- Born: 1953 (age 72–73) Hamilton, Ontario, Canada

Academic background
- Education: B.Sc., Geology, 1976, McMaster University M.Sc., Geology, 1979, Memorial University PhD., 1989, University of Toronto
- Thesis: Trilobites of the Marjuman and Steptoean stages (Upper Cambrian), Rabbitkettle formation, southern Mackenzie Mountains, northwest Canada (1990)
- Doctoral advisor: Noel James

Academic work
- Institutions: University of Saskatchewan

= Brian R. Pratt =

Canadian geologist and paleontologist

Brian Richard Pratt (born 1953) is a Canadian geologist and paleontologist. He is a professor in the Department of Geological Sciences at the University of Saskatchewan and a fellow of the Geological Society of America.

==Early life and education==
Pratt was born in Hamilton, Ontario, but grew up in the Niagara Escarpment.

In 1980, his Masters thesis The St. George Group (Lower Ordovician), western Newfoundland: sedimentology, diagenesis and cryptalgal structures was the recipient of the Canadian Society of Petroleum Geologists Best M.Sc. Thesis Award. At the time, he was also employed by Petro Canada.

While conducting his PhD research, Pratt discovered fossilized worm burrows on the western side of the Mackenzie Mountains.

==Career==
Pratt joined the Department of Geological Sciences at the University of Saskatchewan in 1989. In 2002, he was the recipient of the Past Presidents' Medal from the Geological Association of Canada.

══════════

**Exercise aim**.
Echo the part of the Brian R. Pratt biography starting at "In 1980, his" and ending at "Association of Canada.", word for word.

**Data excerpts**.
══════════

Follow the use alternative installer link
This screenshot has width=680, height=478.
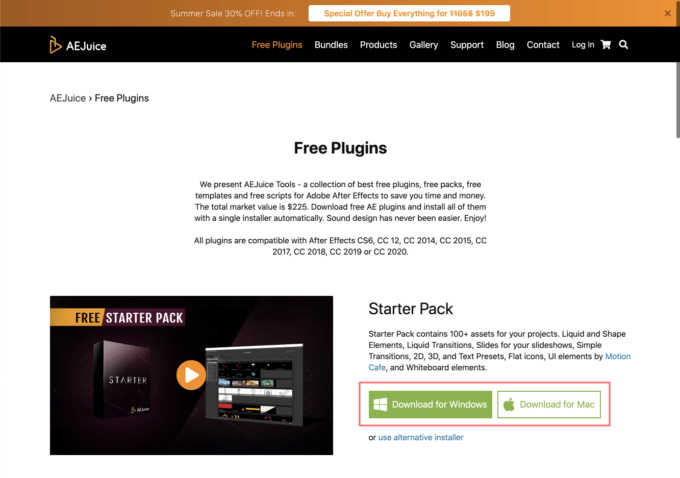[x=420, y=437]
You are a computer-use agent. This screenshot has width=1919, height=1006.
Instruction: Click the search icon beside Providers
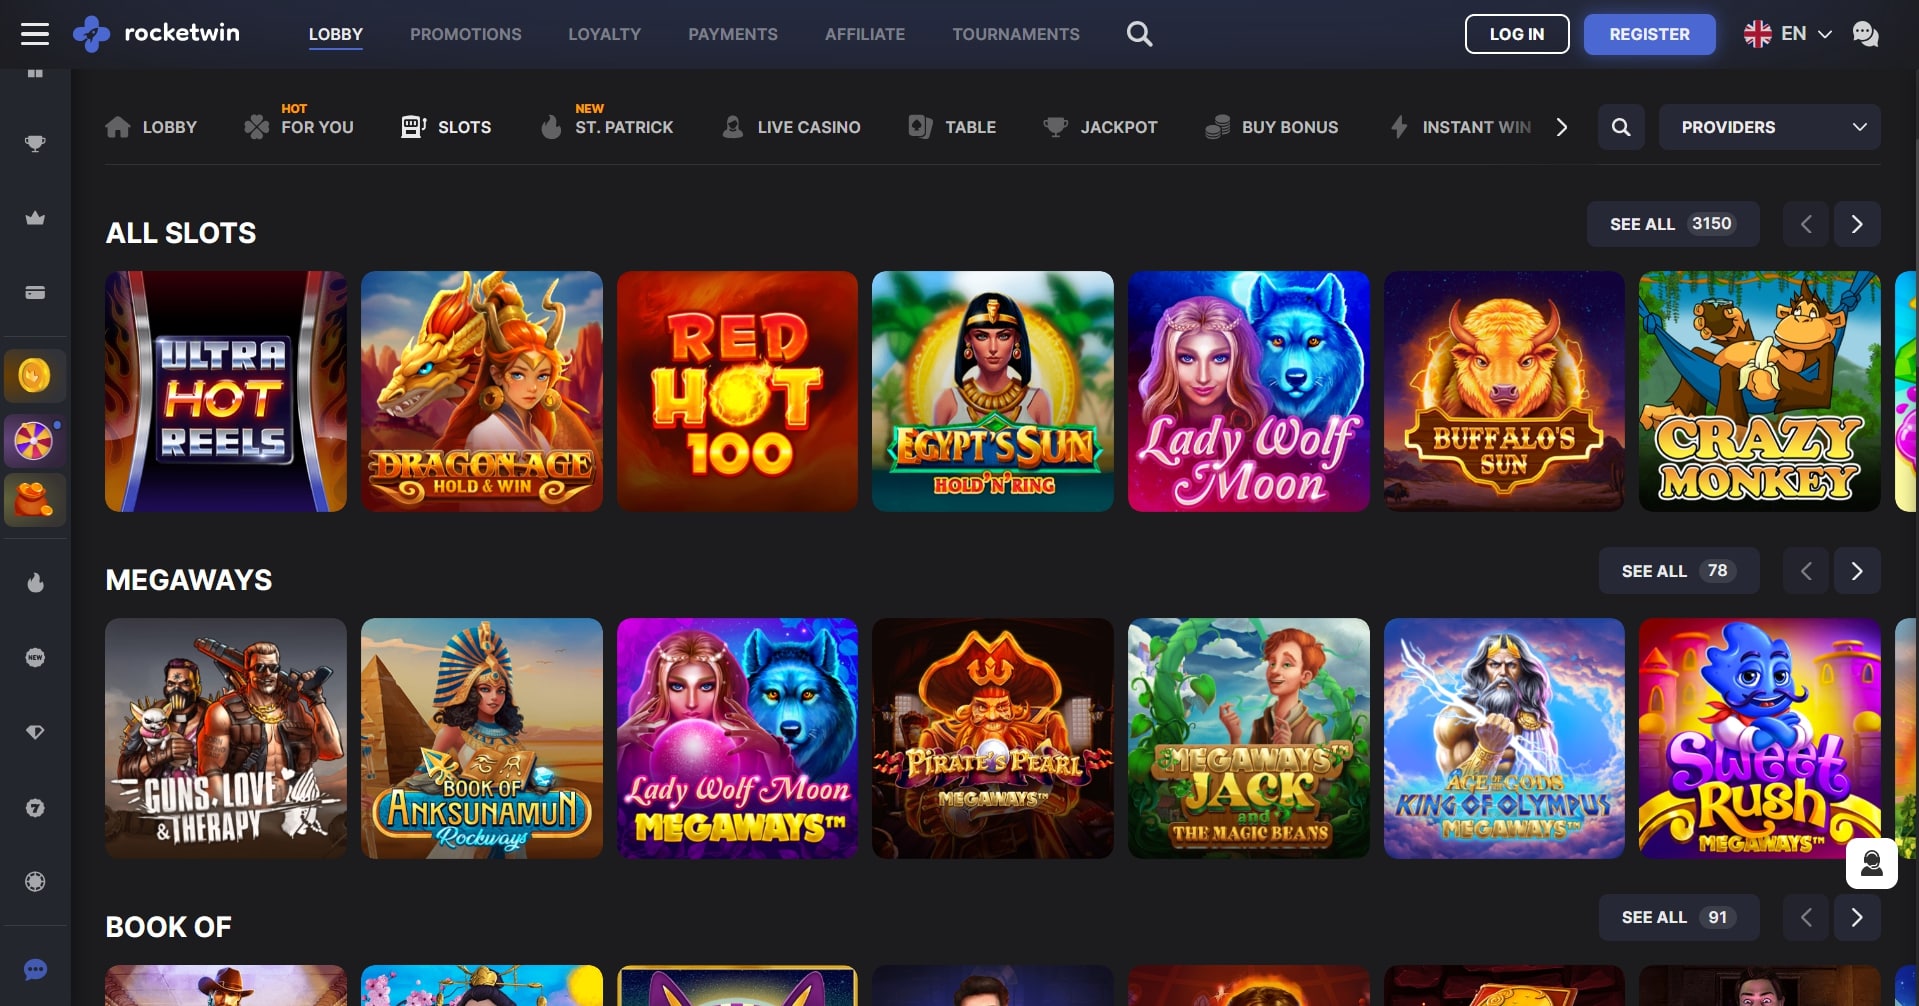[x=1621, y=127]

══════════

**Result for this exercise**.
In 1980, his Masters thesis The St. George Group (Lower Ordovician), western Newfoundland: sedimentology, diagenesis and cryptalgal structures was the recipient of the Canadian Society of Petroleum Geologists Best M.Sc. Thesis Award. At the time, he was also employed by Petro Canada.

While conducting his PhD research, Pratt discovered fossilized worm burrows on the western side of the Mackenzie Mountains.

==Career==
Pratt joined the Department of Geological Sciences at the University of Saskatchewan in 1989. In 2002, he was the recipient of the Past Presidents' Medal from the Geological Association of Canada.